Return all of the following rows verbatim, changing nothing in any line.

==== INPUT RECORDS ====

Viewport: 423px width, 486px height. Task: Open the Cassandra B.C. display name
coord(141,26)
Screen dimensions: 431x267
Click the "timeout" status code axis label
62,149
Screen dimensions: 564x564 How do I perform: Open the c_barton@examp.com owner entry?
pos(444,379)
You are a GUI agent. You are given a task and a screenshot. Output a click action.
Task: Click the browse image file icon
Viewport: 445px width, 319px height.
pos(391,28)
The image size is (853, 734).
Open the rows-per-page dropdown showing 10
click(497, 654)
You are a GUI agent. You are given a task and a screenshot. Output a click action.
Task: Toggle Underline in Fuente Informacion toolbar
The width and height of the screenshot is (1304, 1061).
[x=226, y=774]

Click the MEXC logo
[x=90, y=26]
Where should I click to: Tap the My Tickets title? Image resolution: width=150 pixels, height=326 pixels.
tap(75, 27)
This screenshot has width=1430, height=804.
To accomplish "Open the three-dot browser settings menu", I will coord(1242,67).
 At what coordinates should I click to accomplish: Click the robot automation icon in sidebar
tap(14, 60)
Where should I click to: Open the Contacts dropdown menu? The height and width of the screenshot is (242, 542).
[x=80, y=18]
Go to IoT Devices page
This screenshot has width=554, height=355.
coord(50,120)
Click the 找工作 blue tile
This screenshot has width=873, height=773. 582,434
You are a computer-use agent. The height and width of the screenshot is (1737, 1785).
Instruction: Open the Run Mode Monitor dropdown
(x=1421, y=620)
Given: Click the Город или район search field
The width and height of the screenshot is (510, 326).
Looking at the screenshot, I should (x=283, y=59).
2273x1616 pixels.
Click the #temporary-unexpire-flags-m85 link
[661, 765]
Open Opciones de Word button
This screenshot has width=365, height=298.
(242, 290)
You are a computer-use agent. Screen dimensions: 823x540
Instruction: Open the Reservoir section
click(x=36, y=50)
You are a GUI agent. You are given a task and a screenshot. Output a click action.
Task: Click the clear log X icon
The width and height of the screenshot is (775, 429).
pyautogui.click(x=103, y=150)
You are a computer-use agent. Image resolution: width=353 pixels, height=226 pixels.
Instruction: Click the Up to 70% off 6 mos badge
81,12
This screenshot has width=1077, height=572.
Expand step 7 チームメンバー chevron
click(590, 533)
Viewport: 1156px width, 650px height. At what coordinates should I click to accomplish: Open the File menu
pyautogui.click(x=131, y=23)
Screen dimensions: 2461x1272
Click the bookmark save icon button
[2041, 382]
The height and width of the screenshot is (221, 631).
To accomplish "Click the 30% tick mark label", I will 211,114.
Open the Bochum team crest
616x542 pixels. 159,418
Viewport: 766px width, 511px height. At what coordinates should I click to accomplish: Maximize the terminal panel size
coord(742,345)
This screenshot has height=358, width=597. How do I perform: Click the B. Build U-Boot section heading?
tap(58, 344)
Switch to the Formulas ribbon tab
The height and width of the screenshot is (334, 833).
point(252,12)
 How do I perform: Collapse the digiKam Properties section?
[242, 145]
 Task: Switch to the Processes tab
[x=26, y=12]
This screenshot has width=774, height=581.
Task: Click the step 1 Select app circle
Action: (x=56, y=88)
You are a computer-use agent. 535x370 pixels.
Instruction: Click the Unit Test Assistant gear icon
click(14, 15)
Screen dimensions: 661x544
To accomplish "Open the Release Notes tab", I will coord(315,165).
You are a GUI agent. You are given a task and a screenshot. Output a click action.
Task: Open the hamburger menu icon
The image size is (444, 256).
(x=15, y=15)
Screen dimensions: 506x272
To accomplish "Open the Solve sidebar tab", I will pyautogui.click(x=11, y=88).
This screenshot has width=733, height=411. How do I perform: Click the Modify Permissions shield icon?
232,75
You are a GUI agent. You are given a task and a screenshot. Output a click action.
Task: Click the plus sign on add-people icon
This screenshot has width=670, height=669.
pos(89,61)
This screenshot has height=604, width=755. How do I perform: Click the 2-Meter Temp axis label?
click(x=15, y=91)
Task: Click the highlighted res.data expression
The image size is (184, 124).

====

> _WRITTEN ANSWER_
Viewport: 423px width, 486px height. Task: Open the Cassandra B.C. display name
coord(141,26)
Screen dimensions: 431x267
Click the "timeout" status code axis label
62,149
Screen dimensions: 564x564 How do I perform: Open the c_barton@examp.com owner entry?
pos(444,379)
You are a GUI agent. You are given a task and a screenshot. Output a click action.
Task: Click the browse image file icon
Viewport: 445px width, 319px height.
pos(391,28)
The image size is (853, 734).
Open the rows-per-page dropdown showing 10
click(497, 654)
You are a GUI agent. You are given a task and a screenshot. Output a click action.
Task: Toggle Underline in Fuente Informacion toolbar
The width and height of the screenshot is (1304, 1061).
[x=226, y=774]

Click the MEXC logo
[x=90, y=26]
Where should I click to: Tap the My Tickets title? Image resolution: width=150 pixels, height=326 pixels.
tap(75, 27)
This screenshot has width=1430, height=804.
To accomplish "Open the three-dot browser settings menu", I will coord(1242,67).
 At what coordinates should I click to accomplish: Click the robot automation icon in sidebar
tap(14, 60)
Where should I click to: Open the Contacts dropdown menu? The height and width of the screenshot is (242, 542).
[x=80, y=18]
Go to IoT Devices page
This screenshot has width=554, height=355.
coord(50,120)
Click the 找工作 blue tile
This screenshot has width=873, height=773. 582,434
You are a computer-use agent. The height and width of the screenshot is (1737, 1785).
Instruction: Open the Run Mode Monitor dropdown
(x=1421, y=620)
Given: Click the Город или район search field
The width and height of the screenshot is (510, 326).
Looking at the screenshot, I should (x=283, y=59).
2273x1616 pixels.
Click the #temporary-unexpire-flags-m85 link
[661, 765]
Open Opciones de Word button
This screenshot has width=365, height=298.
(242, 290)
You are a computer-use agent. Screen dimensions: 823x540
Instruction: Open the Reservoir section
click(x=36, y=50)
You are a GUI agent. You are given a task and a screenshot. Output a click action.
Task: Click the clear log X icon
The width and height of the screenshot is (775, 429).
pyautogui.click(x=103, y=150)
You are a computer-use agent. Image resolution: width=353 pixels, height=226 pixels.
Instruction: Click the Up to 70% off 6 mos badge
81,12
This screenshot has width=1077, height=572.
Expand step 7 チームメンバー chevron
click(590, 533)
Viewport: 1156px width, 650px height. At what coordinates should I click to accomplish: Open the File menu
pyautogui.click(x=131, y=23)
Screen dimensions: 2461x1272
Click the bookmark save icon button
[2041, 382]
The height and width of the screenshot is (221, 631).
To accomplish "Click the 30% tick mark label", I will 211,114.
Open the Bochum team crest
616x542 pixels. 159,418
Viewport: 766px width, 511px height. At what coordinates should I click to accomplish: Maximize the terminal panel size
coord(742,345)
This screenshot has height=358, width=597. How do I perform: Click the B. Build U-Boot section heading?
tap(58, 344)
Switch to the Formulas ribbon tab
The height and width of the screenshot is (334, 833).
point(252,12)
 How do I perform: Collapse the digiKam Properties section?
[242, 145]
 Task: Switch to the Processes tab
[x=26, y=12]
This screenshot has width=774, height=581.
Task: Click the step 1 Select app circle
Action: (x=56, y=88)
You are a computer-use agent. 535x370 pixels.
Instruction: Click the Unit Test Assistant gear icon
click(14, 15)
Screen dimensions: 661x544
To accomplish "Open the Release Notes tab", I will coord(315,165).
You are a GUI agent. You are given a task and a screenshot. Output a click action.
Task: Open the hamburger menu icon
The image size is (444, 256).
(x=15, y=15)
Screen dimensions: 506x272
To accomplish "Open the Solve sidebar tab", I will pyautogui.click(x=11, y=88).
This screenshot has width=733, height=411. How do I perform: Click the Modify Permissions shield icon?
232,75
You are a GUI agent. You are given a task and a screenshot. Output a click action.
Task: Click the plus sign on add-people icon
This screenshot has width=670, height=669.
pos(89,61)
This screenshot has height=604, width=755. How do I perform: Click the 2-Meter Temp axis label?
click(x=15, y=91)
Task: Click the highlighted res.data expression
The image size is (184, 124).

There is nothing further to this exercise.